Calibrated phase II clinical trials in oncology

This paper proposes the use of calibrated designs in phase II oncological clinical trials and evaluates their statistical properties in terms of power recovery and cost. A calibrated phase II design for a new cancer treatment for a specific tumour, e.g. colo‐rectal, consists of random allocation of patients to receive either the investigational treatment or a standard treatment known to have activity at a certain level in phase II trials (e.g. 5 FU, expected response proportion = 0.20). Patients assigned to the standard treatment form the calibration group. The calibration group is not a control group in the traditional sense and one does not conduct a formal efficacy comparison between the investigational treatment group and the calibration group. Instead, one uses the calibration group to evaluate whether the sample of patients who receive the investigational treatment has the capability of showing a response.
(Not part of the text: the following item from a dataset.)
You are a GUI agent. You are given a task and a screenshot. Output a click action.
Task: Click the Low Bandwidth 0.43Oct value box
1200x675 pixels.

If the data do not support the hypothesis that the expected response proportion prevails in the calibration group, one declares the investigational group results suspect and recommends a second trial. Assuming acceptable results of the second trial, we use binomial calculations to find the effect of the calibration design on power recovery and relative cost. We show that when an unrepresentative sample occurs, calibration designs generally recover 90 per cent or more of nominal power at a cost of three to fivefold increase in sample size. We recommend for calibrated phase II trials a ‘master protocol’ approach in which several investigational treatment arms share one concurrent calibration group.